Unsere Sonne ist eine fast unerschöpfliche Energiequelle. Sie strahlt in einer Stunde so viel Energie auf die Erde, dass der gesamte Verbrauch der Menschheit für ein Jahr gedeckt ist. Dieses Potenzial in umweltfreundliche Nachhaltigkeit umzusetzen, wird ab heute Nachmittag 16 Uhr in Waschow Realität sein. Dann nämlich soll der Solarpark Waschow offiziell wie feierlich ans Netz gehen. Er befindet sich an der Bahntrasse Hagenow Land - Bad Oldesloe und ist mit einer dezentralen Wechselrichterlösung ausgestattet. Mit einer Gesamtleistung von 3,1 Megawatt-Peak speist dieser ab sofort in das Netz der WEMAG ein. Bei diesem Projekt seien mit einer kosteneffizienten und trotzdem hochwertigen Lösung durch die Unterkonstruktion und ein durchdachtes Wechselrichterkonzept die Systemkosten weiter gesenkt worden, heißt es von Seiten der Firma EEPro GmbH, die das Projekt unter Mitwirkung von lokalen Unternehmen in nur sechs Wochen Bauzeit realisiert hat. Das Unternehmen aus Simbach bei Landau agiert seit 2007 als internationaler Projektentwickler und Generalunternehmer im Bereich der Freiflächen-Photovoltaik-Anlagen. Das Vorhaben war übrigens ein Gemeinschaftsprojekt zwischen EEpro und NewDev Projects GmbH & Co. KG aus Hamburg.

Durch die angrenzende Bahntrasse sei eine Konversionsfläche geschaffen worden, die eine Vergütung nach dem Energieerneuerungsgesetz möglich mache, heißt es weiter gegenüber unserer Redaktion. Der Standort des neuen Solarparks befindet sich in der Gemeinde Wittendörp, Ortsteil Waschow, Hof Zieger 1. Seine Grundstücksgröße beträgt 8,6 Hektar einschließlich der Flächen zum Schutz, Pflege und Entwicklung der Natur. 11 220 Solarmodule sorgen dafür, dass die Stromeinspeisung gewährleistet ist. Der Stromverkauf läuft über Direktvermarktung. Die jährliche Stromproduktion versorgt ungefähr 670 Haushalte.

„Wir als Gemeinde haben lange für diesen Solarpark gekämpft. Ich persönlich begrüße die Produktion von Sonnenstrom und freue mich, dass wir ihn nun auch in Waschow produzieren. Damit ist die Fläche einer guten Nutzung zugeführt“, erklärt Bernd Ankele, der Bürgermeister von Wittendörp im SVZ-Gespräch.

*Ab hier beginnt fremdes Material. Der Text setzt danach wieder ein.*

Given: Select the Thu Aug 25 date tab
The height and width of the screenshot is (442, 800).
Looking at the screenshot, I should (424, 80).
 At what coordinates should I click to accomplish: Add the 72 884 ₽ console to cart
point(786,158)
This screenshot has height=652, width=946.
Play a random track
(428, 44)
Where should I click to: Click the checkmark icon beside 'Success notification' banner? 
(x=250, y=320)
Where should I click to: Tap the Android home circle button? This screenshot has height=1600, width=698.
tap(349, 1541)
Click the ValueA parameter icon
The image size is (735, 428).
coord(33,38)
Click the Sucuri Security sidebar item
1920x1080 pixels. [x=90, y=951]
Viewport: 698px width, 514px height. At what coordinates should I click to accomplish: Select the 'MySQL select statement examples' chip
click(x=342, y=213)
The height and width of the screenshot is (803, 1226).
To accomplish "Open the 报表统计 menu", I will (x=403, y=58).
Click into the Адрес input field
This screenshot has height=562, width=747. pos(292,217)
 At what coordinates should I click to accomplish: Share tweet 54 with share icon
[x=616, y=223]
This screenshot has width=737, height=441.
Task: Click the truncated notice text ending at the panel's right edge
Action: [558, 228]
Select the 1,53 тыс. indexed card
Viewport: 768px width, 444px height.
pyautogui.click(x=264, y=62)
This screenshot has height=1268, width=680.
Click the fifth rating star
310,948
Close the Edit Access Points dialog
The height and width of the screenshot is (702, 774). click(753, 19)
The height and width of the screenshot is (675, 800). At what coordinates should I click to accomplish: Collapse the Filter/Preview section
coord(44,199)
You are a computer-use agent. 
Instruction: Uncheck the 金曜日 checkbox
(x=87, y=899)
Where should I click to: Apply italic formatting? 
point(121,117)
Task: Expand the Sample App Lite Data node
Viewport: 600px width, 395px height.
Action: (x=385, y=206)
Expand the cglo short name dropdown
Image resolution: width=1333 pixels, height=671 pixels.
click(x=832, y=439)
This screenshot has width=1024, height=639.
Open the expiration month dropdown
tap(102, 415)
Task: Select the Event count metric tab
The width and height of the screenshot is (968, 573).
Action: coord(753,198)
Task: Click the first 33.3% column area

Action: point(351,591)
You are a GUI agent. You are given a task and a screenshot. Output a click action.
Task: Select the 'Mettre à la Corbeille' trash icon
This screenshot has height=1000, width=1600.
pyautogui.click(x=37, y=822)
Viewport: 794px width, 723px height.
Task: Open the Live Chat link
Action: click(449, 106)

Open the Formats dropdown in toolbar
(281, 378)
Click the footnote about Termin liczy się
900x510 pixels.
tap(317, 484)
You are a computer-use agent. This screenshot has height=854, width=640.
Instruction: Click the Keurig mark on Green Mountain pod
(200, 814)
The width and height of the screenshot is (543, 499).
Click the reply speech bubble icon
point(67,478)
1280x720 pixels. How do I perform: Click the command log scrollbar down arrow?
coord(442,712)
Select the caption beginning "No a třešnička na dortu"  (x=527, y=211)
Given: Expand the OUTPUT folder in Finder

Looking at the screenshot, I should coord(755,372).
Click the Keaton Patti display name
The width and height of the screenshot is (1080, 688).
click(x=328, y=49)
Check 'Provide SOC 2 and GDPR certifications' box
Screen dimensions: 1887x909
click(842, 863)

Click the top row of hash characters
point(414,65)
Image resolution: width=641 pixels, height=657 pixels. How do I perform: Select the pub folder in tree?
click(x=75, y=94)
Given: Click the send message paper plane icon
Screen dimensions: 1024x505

Interessant ist vielleicht zu erfahren, dass durch die weltweite Produktion des Sonnenstroms der jährliche Kohlendioxid-Ausstoß um ungefähr 70 Millionen Tonnen gesenkt wurde. Der Markt für Energie aus Sonnenstrahlen ist in den vergangenen Jahren gewachsen wie kaum ein anderer. Experten sind davon überzeugt, dass sich die Klimaschutz-Bilanz noch weiter verbessern wird. Bis 2020 soll sich der Effekt noch verfünf- bis versiebenfachen. In Deutschland werden schon jetzt fünf Prozent des Stromes mit Solaranlagen produziert. In fünf Jahren könnte sich dieser Anteil auf gut zehn Prozent erhöhen, ohne das Mehrkosten entstehen, so die vorsichtige Prognose der Solarstrom-Wirtschaft. Bis 2030 sei vielleicht eine Steigerung auf über 20 Prozent möglich.